Gloucestershire solicitor says Capital Gains Tax increases 'have been a failure'

With more tax hikes expected in the forthcoming Autumn Statement, Gloucestershire-based WSP Solicitors says the chancellor's increases to Capital Gains Tax have failed to put more money into the public purse.

By Chloe Gorman  |  Published
Peter Mardon, WSP Solicitors' head of company commercial and director, is critical of Chancellor Rachel Reeves. He says further increases to Capital Gains Tax won't help raise more money for the Treasury.

As the UK braces for more tax hikes in the Autumn Statement, respected Gloucestershire firm WSP Solicitors has branded the chancellor's recent increases to Capital Gains Tax 'a failure'.

Chancellor Rachel Reeves increased the rate of Capital Gains Tax (CGT) from 10 per cent to 14 per cent back in April 2025 – a move WSP Solicitors says is 'depressing' the mergers and acquisitions market.

With businesses bearing the brunt of the Autumn Statement in 2024, including increases to National Insurance, coupled with CGT and the much-lambasted changes to Inheritance Tax, WSP Solicitors is seeing an increase in businesses either looking to sell now before CGT rates go up again, or wait until 2029 when they hope there will be a change in government, neither of which will benefit the Treasury in the way the chancellor had planned.

Peter Mardon is the head of company commercial and director at WSP Solicitors – and formerly the director of a successful international manufacturing company – and has over 35 years of experience in corporate and commercial law.

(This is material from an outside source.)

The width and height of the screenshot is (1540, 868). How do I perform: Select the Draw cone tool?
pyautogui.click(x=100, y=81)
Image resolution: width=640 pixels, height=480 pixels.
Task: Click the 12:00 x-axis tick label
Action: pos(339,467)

He said: 'In terms of raising revenue, the government’s Capital Gains Tax (CGT) rate increases have been a failure. In the first half of 2025, CGT receipts were £11.8 billion compared with £13.5 billion in the same period last year.'

And while Capital Gains Tax is rising again to 18 per cent in April 2026, Peter said that 'increasing CGT rates by a few percentage points' would be 'unlikely to make a significant difference in raising more money for the Treasury'.

'In fact, we have clients proposing to sell this tax year (2025-26) before the rise in rates to 18 per cent and other clients who propose to hold on until 2029 when they expect a change of government and a more CGT-friendly environment to be introduced,' he continued.


'This will have the effect of depressing the mergers and acquisitions market and collapsing CGT receipts just when the government is at its most desperate for tax revenue.'

 

While the rates sound low when compared with income tax rates, which are currently set at 20 per cent, 40 per cent and 45 per cent, there is no indexation for inflation with CGT, so if a business increases in value by less than the rate of inflation, it falls in value in real terms – but CGT is still payable on the gain, meaning those businesses are, in effect, being taxed on a loss.


After the chancellor promised to reduce government debt, weak economic growth so far this year means another wave of tax increases is expected in her Autumn Statement to help plug the gap, with businesses potentially still in the crosshairs.


The date for this year's Autumn Statement is yet to be announced, but it is expected to be in late October 2025.